Extracted information |
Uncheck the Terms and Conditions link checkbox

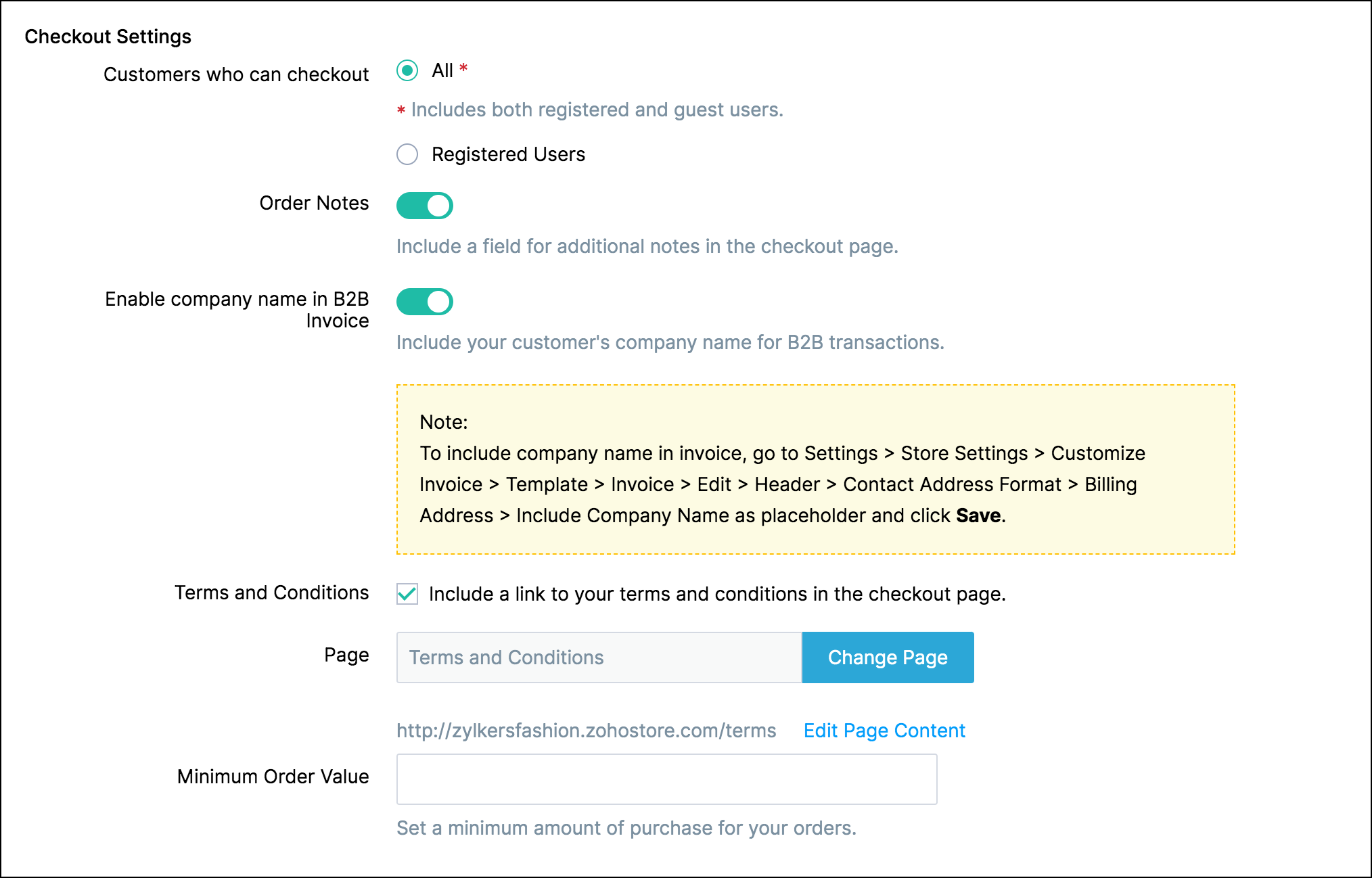[407, 594]
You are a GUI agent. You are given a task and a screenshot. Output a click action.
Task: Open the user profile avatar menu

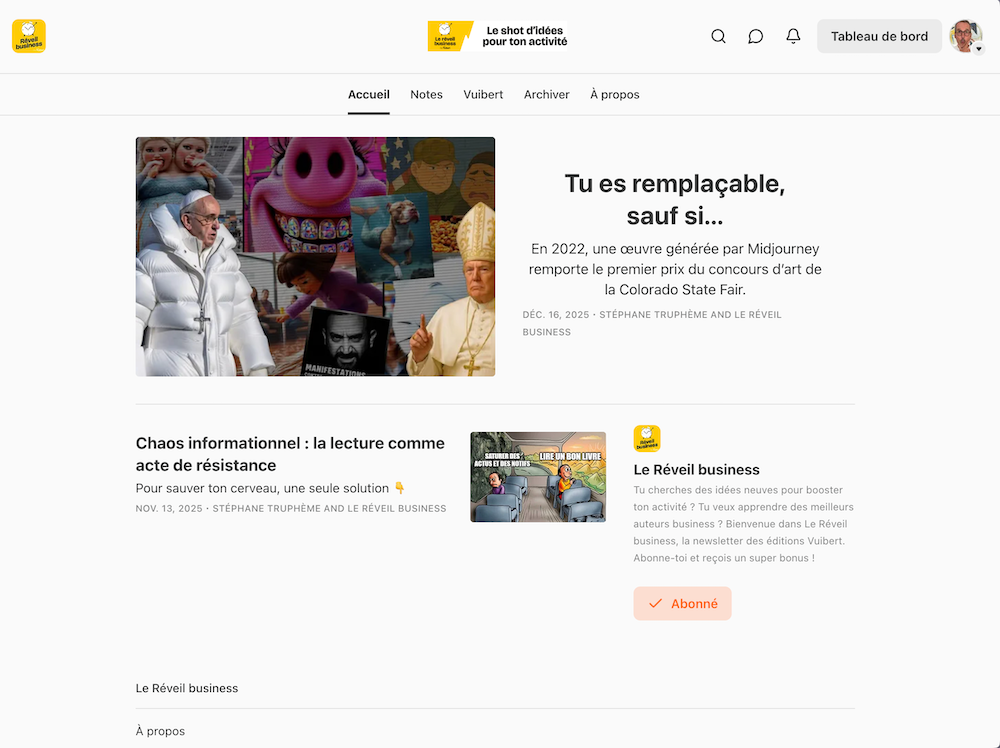point(966,36)
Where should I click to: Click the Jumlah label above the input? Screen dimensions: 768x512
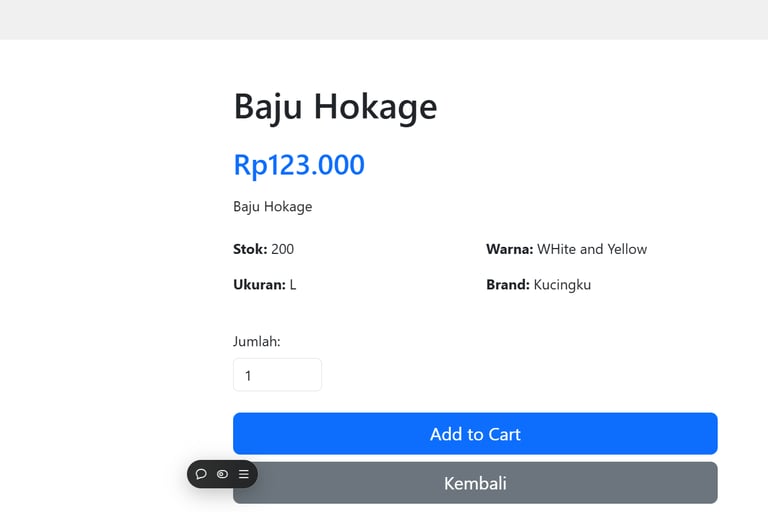257,342
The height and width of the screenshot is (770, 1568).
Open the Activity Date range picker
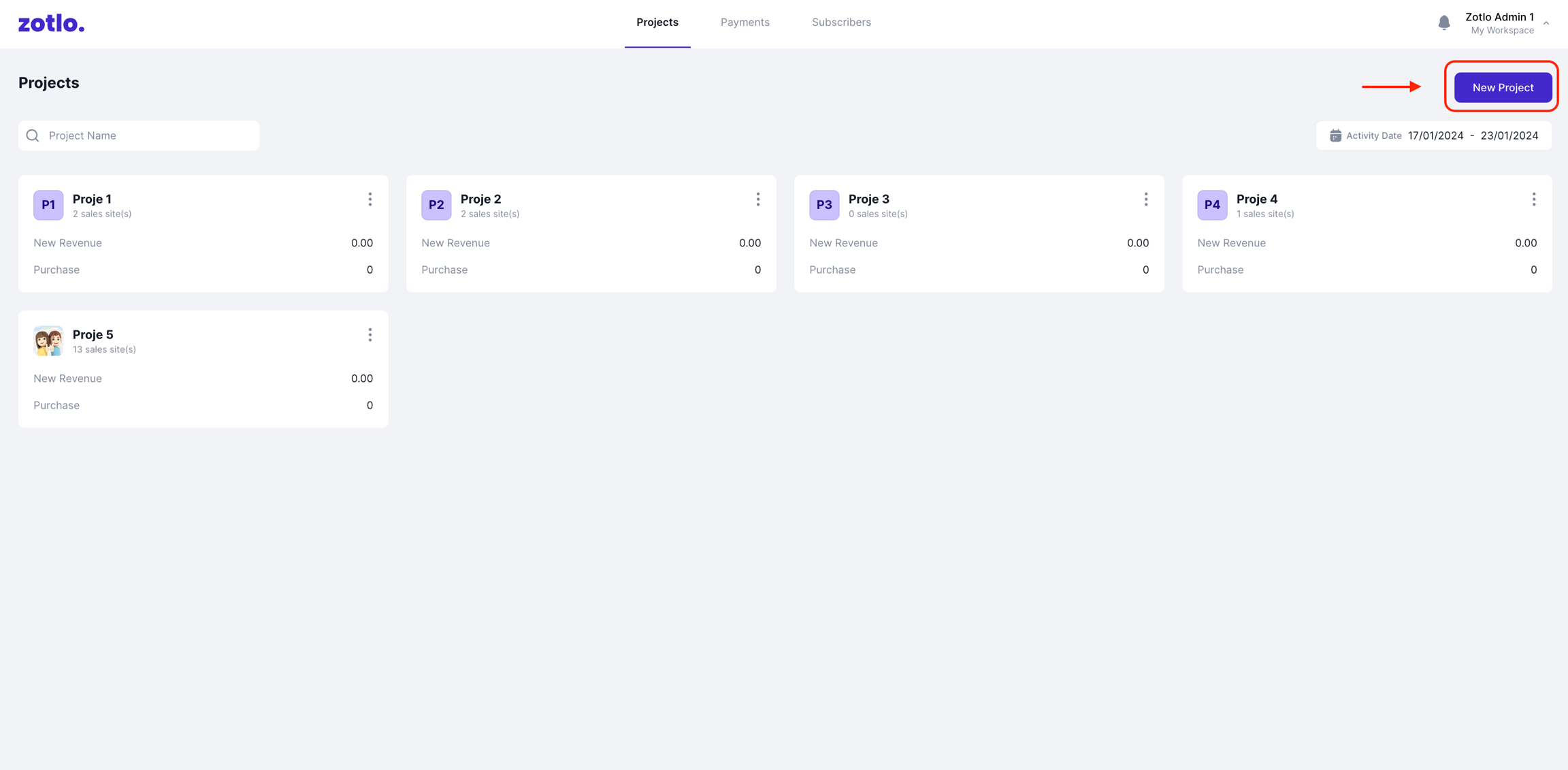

Exercise | Please rewrite the lines of all the entries above as a numbered list, leaving out the blank lines and the pictures.

Reply |
1. Uncheck the Terms and Conditions link checkbox
2. [407, 594]
3. You are a GUI agent. You are given a task and a screenshot. Output a click action.
4. Task: Open the user profile avatar menu
5. point(966,36)
6. Where should I click to: Click the Jumlah label above the input? Screen dimensions: 768x512
7. 257,342
8. The height and width of the screenshot is (770, 1568).
9. Open the Activity Date range picker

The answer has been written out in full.